Metagenomic shotgun sequencing (MSS) is an important tool for characterizing viral populations. It is culture independent, requires no a priori knowledge of the viruses in the sample, and may provide useful genomic information. However, MSS can lack sensitivity and may yield insufficient data for detailed analysis. We have created a targeted sequence capture panel, ViroCap, designed to enrich nucleic acid from DNA and RNA viruses from 34 families that infect vertebrate hosts. A computational approach condensed ∼1 billion bp of viral reference sequence into <200 million bp of unique, representative sequence suitable for targeted sequence capture.
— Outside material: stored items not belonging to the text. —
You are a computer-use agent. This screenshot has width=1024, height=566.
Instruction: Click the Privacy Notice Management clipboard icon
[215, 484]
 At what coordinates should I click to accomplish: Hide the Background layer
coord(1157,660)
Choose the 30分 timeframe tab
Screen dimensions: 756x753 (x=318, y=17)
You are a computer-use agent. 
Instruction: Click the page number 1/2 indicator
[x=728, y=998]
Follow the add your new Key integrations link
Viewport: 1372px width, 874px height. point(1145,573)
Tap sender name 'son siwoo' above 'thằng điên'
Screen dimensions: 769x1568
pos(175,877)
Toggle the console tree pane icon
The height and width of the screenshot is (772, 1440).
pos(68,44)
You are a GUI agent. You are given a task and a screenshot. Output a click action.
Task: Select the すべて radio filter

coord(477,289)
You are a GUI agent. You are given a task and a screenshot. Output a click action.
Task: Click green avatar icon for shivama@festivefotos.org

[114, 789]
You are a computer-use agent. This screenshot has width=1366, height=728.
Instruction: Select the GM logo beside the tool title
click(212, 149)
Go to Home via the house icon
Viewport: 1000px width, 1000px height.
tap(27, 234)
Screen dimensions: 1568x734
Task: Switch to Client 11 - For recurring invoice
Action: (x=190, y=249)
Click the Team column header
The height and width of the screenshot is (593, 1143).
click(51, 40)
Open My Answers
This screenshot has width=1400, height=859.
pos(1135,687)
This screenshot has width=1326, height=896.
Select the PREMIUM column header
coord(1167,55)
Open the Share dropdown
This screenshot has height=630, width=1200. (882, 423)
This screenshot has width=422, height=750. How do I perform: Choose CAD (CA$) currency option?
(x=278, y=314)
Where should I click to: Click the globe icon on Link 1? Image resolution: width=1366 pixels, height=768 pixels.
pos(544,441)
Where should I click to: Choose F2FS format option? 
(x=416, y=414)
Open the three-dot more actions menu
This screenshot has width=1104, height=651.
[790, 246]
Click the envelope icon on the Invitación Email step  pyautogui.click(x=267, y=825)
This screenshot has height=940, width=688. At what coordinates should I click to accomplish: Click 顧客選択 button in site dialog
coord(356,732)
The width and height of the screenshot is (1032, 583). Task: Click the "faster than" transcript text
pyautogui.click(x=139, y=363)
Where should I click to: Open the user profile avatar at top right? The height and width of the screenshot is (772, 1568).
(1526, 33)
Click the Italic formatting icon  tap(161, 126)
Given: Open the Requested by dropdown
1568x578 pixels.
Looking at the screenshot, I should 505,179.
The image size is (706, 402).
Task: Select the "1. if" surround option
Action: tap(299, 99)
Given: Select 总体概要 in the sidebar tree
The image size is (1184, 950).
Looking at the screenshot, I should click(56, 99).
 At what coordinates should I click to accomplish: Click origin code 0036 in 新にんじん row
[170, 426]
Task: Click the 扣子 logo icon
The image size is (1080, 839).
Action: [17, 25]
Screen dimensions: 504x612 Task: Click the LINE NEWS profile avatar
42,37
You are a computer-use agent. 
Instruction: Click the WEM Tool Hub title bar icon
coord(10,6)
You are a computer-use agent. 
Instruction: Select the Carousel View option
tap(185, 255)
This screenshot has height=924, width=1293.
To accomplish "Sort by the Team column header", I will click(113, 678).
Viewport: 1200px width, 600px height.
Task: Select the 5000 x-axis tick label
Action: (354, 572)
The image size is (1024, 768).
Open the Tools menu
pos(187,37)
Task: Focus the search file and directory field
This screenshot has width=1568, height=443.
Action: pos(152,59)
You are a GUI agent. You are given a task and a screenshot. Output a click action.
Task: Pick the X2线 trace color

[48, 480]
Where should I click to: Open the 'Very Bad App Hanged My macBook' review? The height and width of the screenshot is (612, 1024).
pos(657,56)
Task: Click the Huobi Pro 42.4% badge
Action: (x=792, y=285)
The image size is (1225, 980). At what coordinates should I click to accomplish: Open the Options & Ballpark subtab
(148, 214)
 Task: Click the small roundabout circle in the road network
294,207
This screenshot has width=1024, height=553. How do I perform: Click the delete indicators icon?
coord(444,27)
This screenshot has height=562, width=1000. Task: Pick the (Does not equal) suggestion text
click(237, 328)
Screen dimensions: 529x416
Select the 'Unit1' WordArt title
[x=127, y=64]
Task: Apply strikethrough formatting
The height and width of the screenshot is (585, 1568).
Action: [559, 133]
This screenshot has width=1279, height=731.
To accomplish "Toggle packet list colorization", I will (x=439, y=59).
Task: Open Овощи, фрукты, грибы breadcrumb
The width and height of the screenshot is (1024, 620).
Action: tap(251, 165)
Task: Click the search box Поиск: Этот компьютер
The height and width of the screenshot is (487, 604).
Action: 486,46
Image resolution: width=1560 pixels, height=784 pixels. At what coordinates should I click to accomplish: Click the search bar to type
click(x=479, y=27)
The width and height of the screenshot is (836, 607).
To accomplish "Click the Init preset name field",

We compared the effectiveness of detecting viruses in standard MSS versus MSS following targeted sequence capture. First, we analyzed two sets of samples, one derived from samples submitted to a diagnostic virology laboratory and one derived from samples collected in a study of fever in children. We detected 14 and 18 viruses in the two sets, comprising 19 genera from 10 families, with dramatic enhancement of genome representation following capture enrichment. The median fold-increases in percentage viral reads post-capture were 674 and 296. Median breadth of coverage increased from 2.1% to 83.2% post-capture in the first set and from 2.0% to 75.6% in the second set. Next, we analyzed samples containing a set of diverse anellovirus sequences and demonstrated that ViroCap could be used to detect viral sequences with up to 58% variation from the references used to select capture probes. ViroCap substantially enhances MSS for a comprehensive set of viruses and has utility for research and clinical applications.

Figure 1.

Taxonomic distribution of target genomes included in ViroCap. Shown are the viral groups and families included in the ViroCap targeted sequence capture panel. A highlighted subset illustrates underlying genera. To view complete genera for all families, see Supplemental Figure S1A. Taxonomic assignments were obtained from the NCBI Taxonomy Viewer (http://www.ncbi.nlm.nih.gov/genomes/GenomesGroup.cgi?opt=virus&taxid=10239).

Figure 2.

Targeted sequence capture enrichment. Examples are given showing the impact of targeted sequence capture on breadth and depth of genome coverage for eight representative viral genomes (A–H). For illustrative purposes, all of the coverage panels in this figure have been normalized by removing (deduplicating) reads based on identical alignment start-sites. Nucleotide positions along the reference genome are shown on the x-axis. The depth of deduplicated reads is shown on the y-axis. The shaded portion indicates the sequence coverage (breadth and depth) for each virus. Post-capture sequence coverage is represented in the larger panels in blue; precapture sequence coverage is shown in the insets in red. Note that y-axis ranges are different for each panel. At the top of each panel is shown the breadth of coverage (BoC) for the sample. The header of each panel includes breadth of coverage gain (BoC gain), sample id, and reference genome name and NCBI version number. BoC gain is calculated by subtracting the percentage of the length of the reference genome that was covered by sequence reads in precapture MSS from the percentage of the length of the reference genome covered by post-capture sequence reads.

Figure 3.

Targeted sequence capture identifies divergent sequences. (A) The percentage identity of the top high-scoring segment pair (HSP) identified from the BLAST alignment of anellovirus contig sequences to the references used to design ViroCap is plotted on the y-axis. The x-axis represents the percentage of the length of the anellovirus contig covered after targeted sequence capture. (B) This coverage plot represents the sequence coverage of a divergent anellovirus contig sequence. The figure is designed as described in the figure legend for Figure 2, with the following addition: The post-capture coverage plot is shaded to show regions of nucleotide sequence variation between the anellovirus contig and the most similar reference genome in the ViroCap panel. Dark shading represents areas of identical sequence, and each position with nucleotide mismatch between aligned sequences is shown in the lighter color. All of the HSPs are shown, rather than just the top HSP.